Indonesian shares climbed to their highest level in six weeks on Wednesday as investors piled into index heavyweights amid general optimism over the economy on a day its central bank announced measures to manage capital flows.
Jakarta’s benchmark stock index finished the session 1 percent higher, at one point touching its highest since May 5. Solid economic fundamentals in Indonesia have attracted foreign inflows into shares.
Resource shares gained in line with strength in oil, which rose above $77 on Wednesday to its highest level since mid-May.
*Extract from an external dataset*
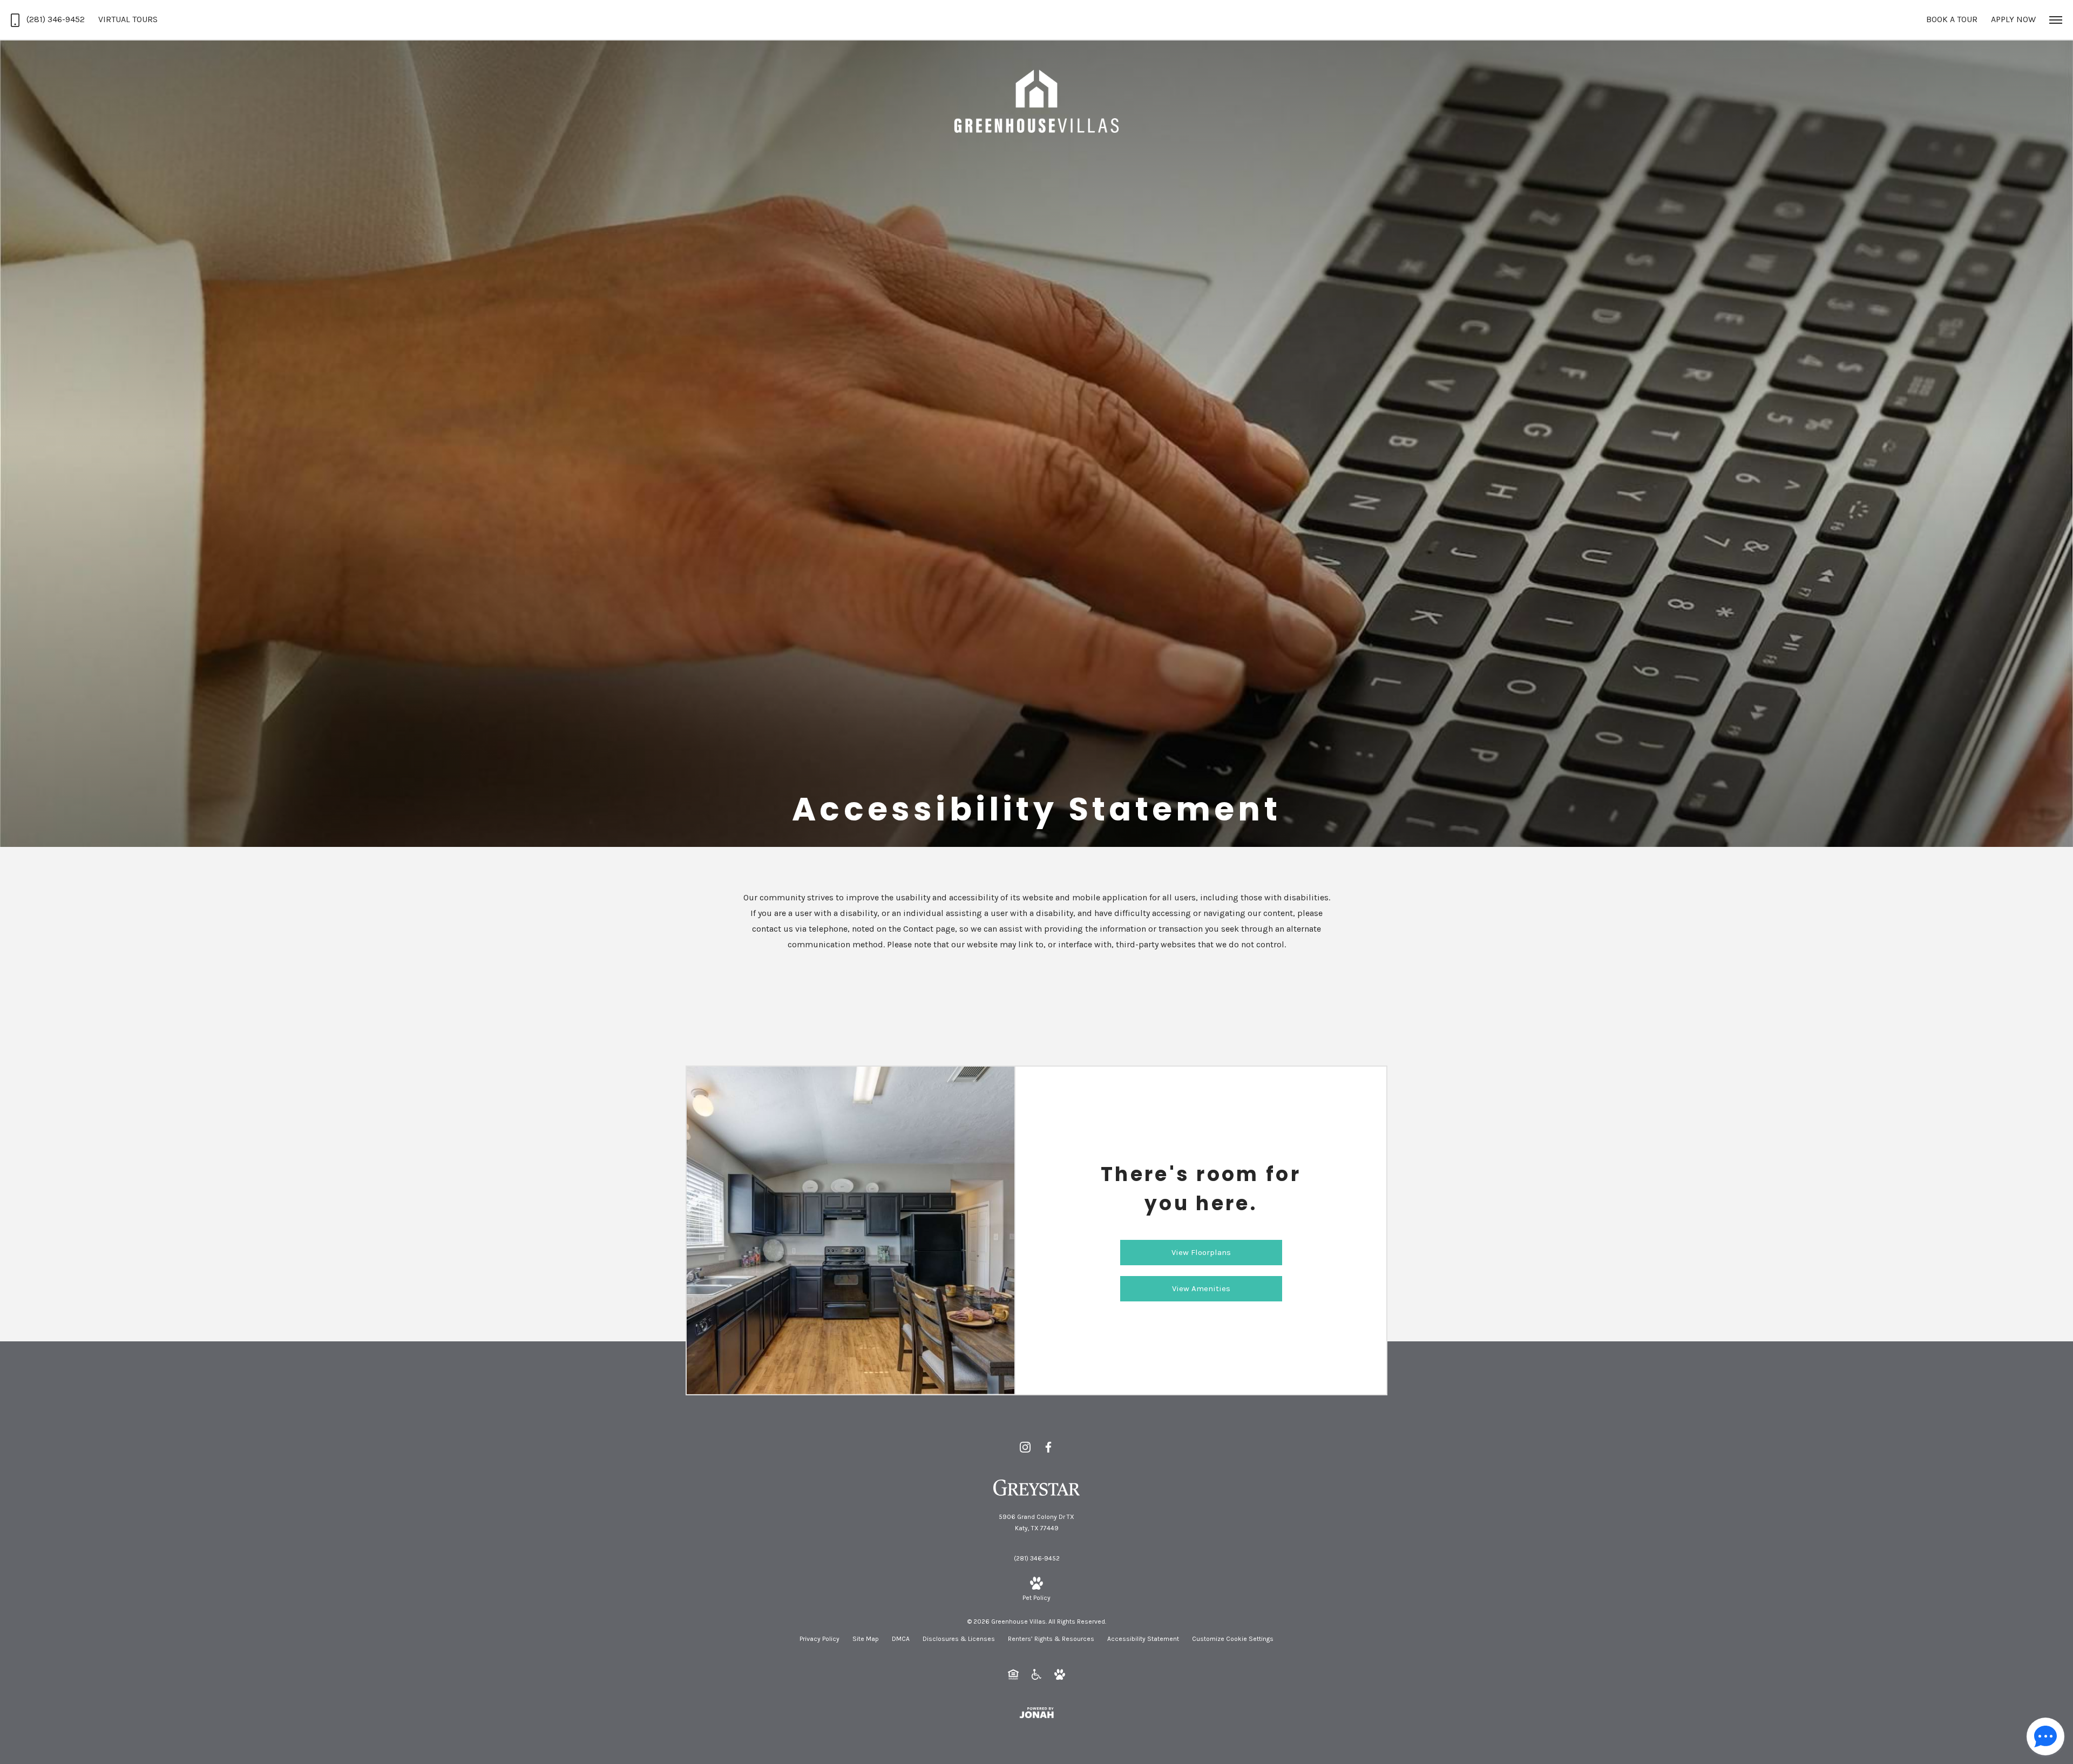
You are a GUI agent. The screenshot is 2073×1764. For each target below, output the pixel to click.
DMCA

Adaro Energy (ADRO), the second-largest coal miner, rose 4.8 percent, coal miner Indo Tambangraya Megah (ITMG), a unit of Thailand’s Banpu (BANP.BK), gained 2.8 percent and energy firm Indika Energy (INDY) climbed 3.5 percent.
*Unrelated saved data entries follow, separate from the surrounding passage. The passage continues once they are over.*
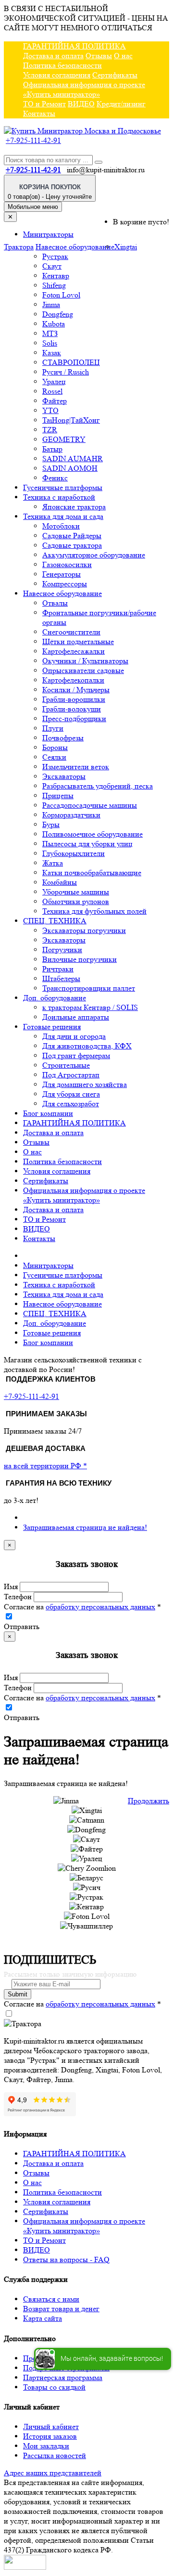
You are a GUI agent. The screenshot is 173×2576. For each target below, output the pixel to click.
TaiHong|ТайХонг (71, 420)
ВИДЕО (81, 103)
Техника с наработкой (59, 497)
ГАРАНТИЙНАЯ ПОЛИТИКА (74, 46)
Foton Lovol (61, 294)
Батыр (52, 448)
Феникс (55, 477)
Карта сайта (42, 2318)
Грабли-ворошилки (73, 699)
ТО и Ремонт (44, 103)
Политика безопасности (62, 65)
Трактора (19, 246)
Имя (11, 1586)
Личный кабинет (51, 2426)
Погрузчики (62, 949)
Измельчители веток (75, 766)
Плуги (52, 728)
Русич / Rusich (65, 371)
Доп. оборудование (54, 997)
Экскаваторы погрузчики (84, 930)
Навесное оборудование (75, 246)
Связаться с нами (51, 2299)
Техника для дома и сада (63, 516)
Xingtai (125, 246)
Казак (51, 352)
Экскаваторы (64, 776)
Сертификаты (114, 74)
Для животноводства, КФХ (87, 1045)
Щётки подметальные (78, 641)
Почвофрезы (63, 737)
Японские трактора (74, 506)
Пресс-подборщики (74, 718)
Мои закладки (46, 2445)
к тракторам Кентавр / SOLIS (90, 1007)
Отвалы (55, 603)
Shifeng (54, 285)
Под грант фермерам (76, 1055)
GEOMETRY (64, 439)
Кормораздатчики (71, 814)
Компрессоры (64, 583)
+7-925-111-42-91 (33, 140)
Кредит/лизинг (121, 103)
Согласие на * (82, 1606)
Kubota (53, 323)
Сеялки (54, 757)
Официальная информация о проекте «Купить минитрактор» (84, 89)
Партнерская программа (62, 2377)
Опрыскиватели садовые (83, 670)
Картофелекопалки (73, 680)
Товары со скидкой (54, 2387)
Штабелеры (61, 978)
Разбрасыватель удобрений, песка (97, 785)
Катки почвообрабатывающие (91, 872)
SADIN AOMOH (70, 468)
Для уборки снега (71, 1094)
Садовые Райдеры (71, 535)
The market has risen 12.8 percent so far this year, Southeast Asia’s best performer, backed by $545 million of net foreign buying.
Indonesia’s central bank said it would issue longer-dated debt and announced other policy changes in a bid to tackle strong capital inflows and divert them away from the short end of the market.
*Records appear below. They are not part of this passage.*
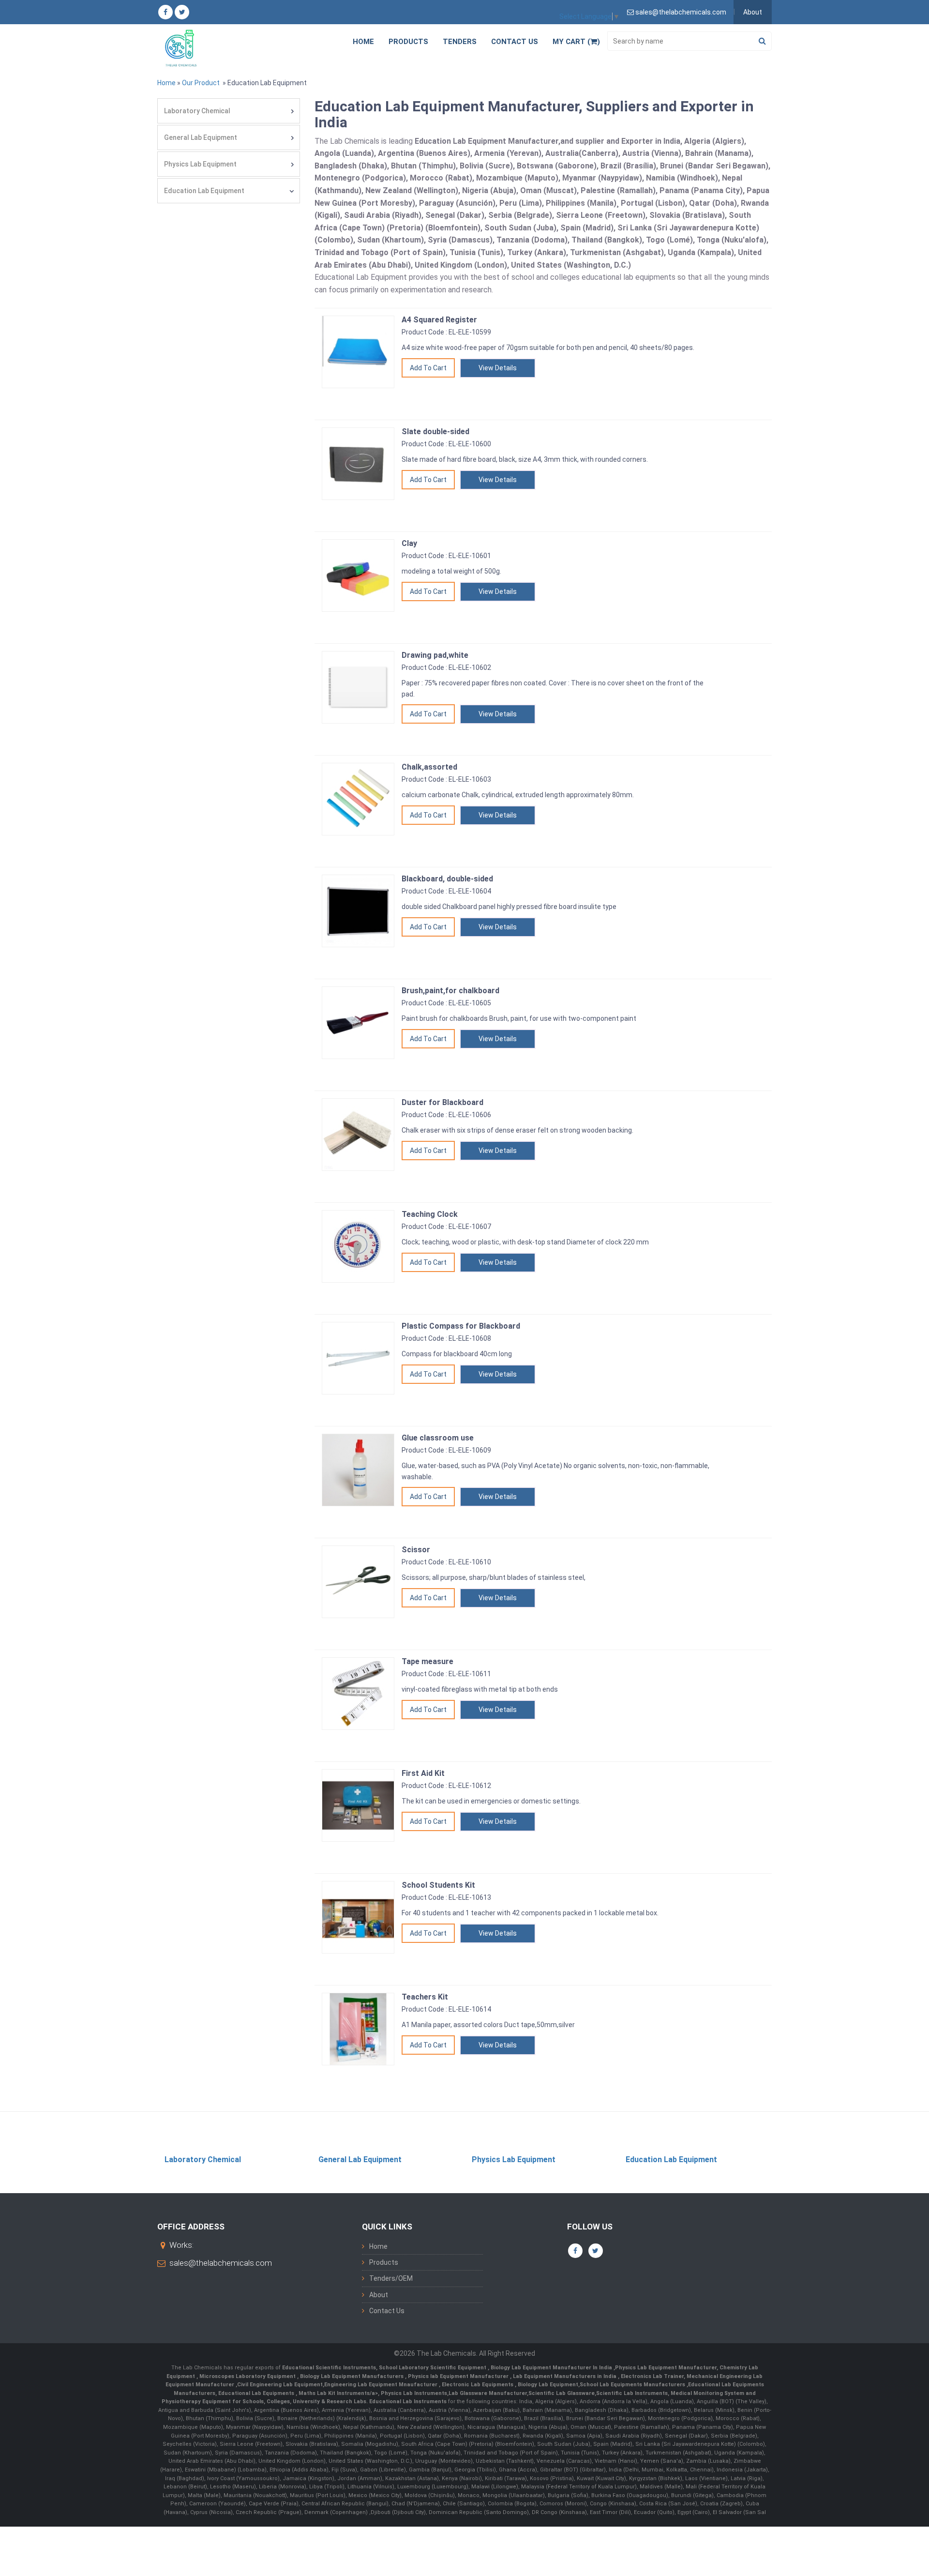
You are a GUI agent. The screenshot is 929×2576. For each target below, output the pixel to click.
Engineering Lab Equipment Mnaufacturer (381, 2384)
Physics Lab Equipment (200, 164)
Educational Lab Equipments (257, 2393)
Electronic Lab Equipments (477, 2384)
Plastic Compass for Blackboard (461, 1326)
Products (408, 41)
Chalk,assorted (429, 767)
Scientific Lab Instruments (632, 2393)
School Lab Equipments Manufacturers (632, 2384)
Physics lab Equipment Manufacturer (459, 2376)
ASEAN economies are set to lead the world in the next 20 years, and it is not just my opinion, if you read the report from the IMF today it will clearly spell out all the reasons why everyone should be invested in ASEAN.
Asian gross domestic product will exceed that of the Group of Seven major industrial nations by 2030, the International Monetary Fund said on Tuesday.
Within five years, Asia’s economy including Australia and New Zealand will be around 50% larger than it is today in purchasing-power-parity terms, accounting for more than a third of global output. China and India are leading the way out of recession. But the phenomenon is by no means limited to these two nations, the lender added.
“The possibility that Asia could become the world’s largest economic region by 2030 is not idle speculation,” Anoop Singh, director of the IMF’s Asia and Pacific Department wrote in the IMF’s Finance & Development magazine. “It seems very plausible, based on what Asia has already achieved in recent decades.”
Asia is making a stronger contribution to the global recovery than any other region, Singh noted. Recovery in many Asian economies is being driven by two engines—exports and strong domestic demand. Robust domestic demand reflects in part policy stimulus, but resilient private demand is also a factor.
A key policy challenge for many nations in Asia is to build on domestic demand over the medium term and rely less on exports, Singh said. This would also assist in managing global imbalances. Greater exchange rate flexibility will help in raising private consumption and reorient investment toward production for the domestic economy. Other policy measures needed to improve domestic demand include investment in infrastructure.
The lender said Asia’s role in the world economy continues to grow, both in world trade and finance and in economic governance, through institutions such as the IMF—and it will grow further. The broader global economy can draw from them a rich set of lessons, the IMF said.